### Document passage
-------

I am glad it got picked up on...I purposefully put it into my post to demonstrate that I wasn't preaching or being 'holier than thou'...that I didn't have all the answers and that I'm not perfect in how I treat my dog...just human. 

BUT...I think that I do have to challenge some of the pre-conceptions that all food from a fast food joint must be rubbish or unhealthy.

As someone who cooks the main meals in our house from fresh at least 4 or 5 times a week (I even bake my own bread each morning...none of that shop bought stuff gets past our front door), I reckon that the snacks I mentioned above aren't too bad.

My dog doesn't get a Big Mac meal with a go large option and chocolate shake every day LOL.

If you buy their double cheeseburger, it has 2 100% beef patties with cheese, relish and bread. I simply remove the top piece of bread as well as the gherkins and give the meat, cheese and bottom of the bun to Paddy. It's a great snack to keep him (and me) going until we get home.

Subway is my favourite though. Not only can I get a fresh sandwich made exactly how I like it with all the salad, but Paddy gets a portion of 5 meatballs in tomato sauce with a sprinkling of cheese on top too. That's pretty comparable to what he might get as a special reward at home if he had been especially good.

-------

### Exercise details
List the parts of the double cheeseburger that the forum post says are given to Paddy.

### Listed entries
-------

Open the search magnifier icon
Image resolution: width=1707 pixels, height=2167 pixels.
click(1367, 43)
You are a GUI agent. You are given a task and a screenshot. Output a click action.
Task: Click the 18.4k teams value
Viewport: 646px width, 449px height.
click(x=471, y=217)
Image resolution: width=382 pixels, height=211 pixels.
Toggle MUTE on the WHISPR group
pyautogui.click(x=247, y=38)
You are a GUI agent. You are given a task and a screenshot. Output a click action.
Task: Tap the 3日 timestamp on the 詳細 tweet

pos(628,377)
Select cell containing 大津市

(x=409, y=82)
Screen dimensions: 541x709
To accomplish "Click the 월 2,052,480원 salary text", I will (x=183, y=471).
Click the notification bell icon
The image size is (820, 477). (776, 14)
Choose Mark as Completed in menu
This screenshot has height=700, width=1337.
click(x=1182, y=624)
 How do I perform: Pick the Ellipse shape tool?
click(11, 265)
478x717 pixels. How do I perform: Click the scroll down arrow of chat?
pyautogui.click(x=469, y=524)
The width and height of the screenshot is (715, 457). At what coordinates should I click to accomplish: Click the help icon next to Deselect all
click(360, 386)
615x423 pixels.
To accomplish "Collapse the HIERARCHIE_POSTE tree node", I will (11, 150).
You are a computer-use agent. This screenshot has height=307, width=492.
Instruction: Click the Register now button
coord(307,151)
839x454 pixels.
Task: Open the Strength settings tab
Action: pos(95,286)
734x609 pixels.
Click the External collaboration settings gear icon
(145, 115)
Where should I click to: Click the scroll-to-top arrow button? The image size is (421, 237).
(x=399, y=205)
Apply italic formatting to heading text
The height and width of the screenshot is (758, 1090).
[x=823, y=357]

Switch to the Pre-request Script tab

-------

### Output for this exercise
The meat, the cheese, and the bottom of the bun.